Pencopotan Ketua DPC PPP Mamuju Dianulir DPP PPP

Mamuju, 8enam.com.-Kisruh akibat beda dukungan di Pilkada Mamuju berujung pencopotan Ketua dan Sekertaris DPC PPP Mamuju beberapa waktu lalu, mendapat respon dari DPP PPP.

Keputusan Dewan Pimpinan Wilayah (DPW) yang memecat Ketua dan Sekertaris Dewan Pimpinan Cabang (DPC) di sejumlah daerah karena dianggap tak sejalan di Pilkada, dibatalkan DPP PPP. Termasuk DPC Mamuju.

Sebelumnya, DPW PPP Sulbar menerbitkan SK pelaksana tugas dengan menunjuk Gazali Baharuddin Lopa sebagai Ketua DPC PPP Kabupaten Mamuju menggantikan Irfan Topporang.

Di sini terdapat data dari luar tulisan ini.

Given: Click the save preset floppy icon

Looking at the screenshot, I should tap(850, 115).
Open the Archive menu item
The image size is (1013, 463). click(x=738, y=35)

Irfan Topporang dan sekertarisnya, Abd. Wahid dicopot karena dianggap melawan di Pilkada Mamuju 2020. PPP merekomendasikan petahana Habsi Wahid sebagai Calon Bupati Mamuju.

Sementara Irfan dan sekertarisnya mendukung Sutinah sesuai hasil penjaringan Bakal Calon Bupati dan Wakil Bupati Mamuju ditingkat DPC.

Keputusan DPW PPP dianggap melanggar dan tidak sah, tidak sejalan dengan anggaran dasar dan anggaran rumah tangga serta petunjuk organisasi (PO) PPP. Apalagi disebutkan tidak diketahui oleh DPP.

Keputusan itu kemudian dibatalkan sesuai SK DPP PPP yang terbit pada 26 agustus 2020 di Jakarta. Dibubuhi tanda tangan Wakil Ketua Umum DPP, Hj. Ermalena MHS, dan Sekertaris Jenderal DPP, H. Asrsul Sani.

Dalam surat itu dijelaskan bahwa tidak ada kewenangan DPW untuk memberhentikan ketua dan pengurus ditingkat DPC. Apalagi jika tidak sesuai dengan ketentuan pasal 11 ART PPP. Namun, DPW hanya mengusulkan ke DPP untuk disahkan sesuai pasal 28 ayat 2 huruf (d) AD PPP.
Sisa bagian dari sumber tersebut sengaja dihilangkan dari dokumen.